◆ EXERCISE BRIEF: Where in the listing does the string "computer" appear? Copy every line that holds it.

◆ THE INPUT:

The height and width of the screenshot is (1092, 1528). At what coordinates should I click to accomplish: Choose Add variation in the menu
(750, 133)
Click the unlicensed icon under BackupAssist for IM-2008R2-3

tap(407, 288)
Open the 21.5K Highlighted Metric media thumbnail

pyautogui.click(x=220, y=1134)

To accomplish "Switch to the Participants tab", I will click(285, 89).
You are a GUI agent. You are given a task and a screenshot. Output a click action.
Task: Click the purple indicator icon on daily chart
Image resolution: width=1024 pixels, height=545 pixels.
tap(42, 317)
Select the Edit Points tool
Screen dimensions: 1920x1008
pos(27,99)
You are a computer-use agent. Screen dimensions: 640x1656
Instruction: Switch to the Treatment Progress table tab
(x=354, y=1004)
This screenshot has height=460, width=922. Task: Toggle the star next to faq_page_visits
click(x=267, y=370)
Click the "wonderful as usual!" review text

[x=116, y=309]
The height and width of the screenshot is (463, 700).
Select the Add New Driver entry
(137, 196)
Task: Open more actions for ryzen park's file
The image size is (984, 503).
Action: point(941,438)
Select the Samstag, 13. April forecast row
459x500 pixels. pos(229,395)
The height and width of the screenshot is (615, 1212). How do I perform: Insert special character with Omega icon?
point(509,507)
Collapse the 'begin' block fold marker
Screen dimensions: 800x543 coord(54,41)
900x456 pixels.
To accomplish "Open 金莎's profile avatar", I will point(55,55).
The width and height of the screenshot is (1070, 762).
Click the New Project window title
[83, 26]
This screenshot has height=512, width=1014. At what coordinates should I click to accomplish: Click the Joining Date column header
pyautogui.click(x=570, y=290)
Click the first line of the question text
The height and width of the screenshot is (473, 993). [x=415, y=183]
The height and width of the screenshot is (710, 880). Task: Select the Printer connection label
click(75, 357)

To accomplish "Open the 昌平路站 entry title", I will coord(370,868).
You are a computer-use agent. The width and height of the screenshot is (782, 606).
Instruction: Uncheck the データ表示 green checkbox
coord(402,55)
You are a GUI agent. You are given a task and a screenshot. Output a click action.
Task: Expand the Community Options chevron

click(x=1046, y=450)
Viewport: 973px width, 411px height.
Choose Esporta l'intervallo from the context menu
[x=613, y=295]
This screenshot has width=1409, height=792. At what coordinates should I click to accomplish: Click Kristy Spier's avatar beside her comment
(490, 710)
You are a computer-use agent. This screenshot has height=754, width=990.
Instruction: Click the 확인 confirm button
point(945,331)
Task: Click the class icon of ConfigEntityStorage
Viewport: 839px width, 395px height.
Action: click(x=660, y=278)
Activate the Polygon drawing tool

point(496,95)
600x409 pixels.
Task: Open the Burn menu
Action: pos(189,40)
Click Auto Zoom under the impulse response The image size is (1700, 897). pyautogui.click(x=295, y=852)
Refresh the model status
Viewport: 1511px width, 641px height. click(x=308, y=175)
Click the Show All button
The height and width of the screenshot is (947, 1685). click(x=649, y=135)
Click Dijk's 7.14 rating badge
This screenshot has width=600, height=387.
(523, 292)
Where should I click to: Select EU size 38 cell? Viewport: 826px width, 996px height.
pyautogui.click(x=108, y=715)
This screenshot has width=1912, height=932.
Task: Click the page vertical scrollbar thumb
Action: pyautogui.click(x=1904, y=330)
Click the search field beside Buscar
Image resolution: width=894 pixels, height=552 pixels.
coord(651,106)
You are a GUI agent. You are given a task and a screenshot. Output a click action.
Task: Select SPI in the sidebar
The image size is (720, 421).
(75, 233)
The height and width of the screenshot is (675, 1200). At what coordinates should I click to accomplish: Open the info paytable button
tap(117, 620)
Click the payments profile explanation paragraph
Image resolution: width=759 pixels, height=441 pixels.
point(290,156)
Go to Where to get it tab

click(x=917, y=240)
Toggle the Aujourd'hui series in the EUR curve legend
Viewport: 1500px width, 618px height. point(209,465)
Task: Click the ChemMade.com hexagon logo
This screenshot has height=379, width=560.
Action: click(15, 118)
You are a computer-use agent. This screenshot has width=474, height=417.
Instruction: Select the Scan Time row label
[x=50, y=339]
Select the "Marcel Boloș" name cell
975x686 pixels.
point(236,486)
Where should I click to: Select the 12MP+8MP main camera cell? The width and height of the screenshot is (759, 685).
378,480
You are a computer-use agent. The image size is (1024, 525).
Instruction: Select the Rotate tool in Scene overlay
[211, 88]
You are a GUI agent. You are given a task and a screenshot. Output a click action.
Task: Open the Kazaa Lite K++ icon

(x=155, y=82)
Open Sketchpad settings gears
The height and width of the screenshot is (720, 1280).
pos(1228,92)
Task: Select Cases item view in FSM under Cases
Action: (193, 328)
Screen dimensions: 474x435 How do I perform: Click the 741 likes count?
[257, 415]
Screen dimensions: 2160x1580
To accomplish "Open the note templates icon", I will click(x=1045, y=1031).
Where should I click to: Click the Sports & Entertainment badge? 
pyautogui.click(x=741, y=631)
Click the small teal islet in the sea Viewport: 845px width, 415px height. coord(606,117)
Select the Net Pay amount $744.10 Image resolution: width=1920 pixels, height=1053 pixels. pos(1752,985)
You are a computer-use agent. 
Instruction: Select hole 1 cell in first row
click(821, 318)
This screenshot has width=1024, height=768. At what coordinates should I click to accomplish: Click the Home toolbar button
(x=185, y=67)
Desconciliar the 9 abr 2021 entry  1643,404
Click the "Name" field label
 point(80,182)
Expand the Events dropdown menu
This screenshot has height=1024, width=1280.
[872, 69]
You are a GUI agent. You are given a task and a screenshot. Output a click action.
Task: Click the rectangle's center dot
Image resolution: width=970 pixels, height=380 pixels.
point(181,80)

◆ RESPONSE BOX:
You are a computer-use agent. Screen dimensions: 640x1656
You are a computer-use agent. The width and height of the screenshot is (782, 606).
You are a computer-use agent. This screenshot has height=754, width=990.
You are a computer-use agent. This screenshot has width=474, height=417.
You are a computer-use agent. The image size is (1024, 525).
You are a computer-use agent. 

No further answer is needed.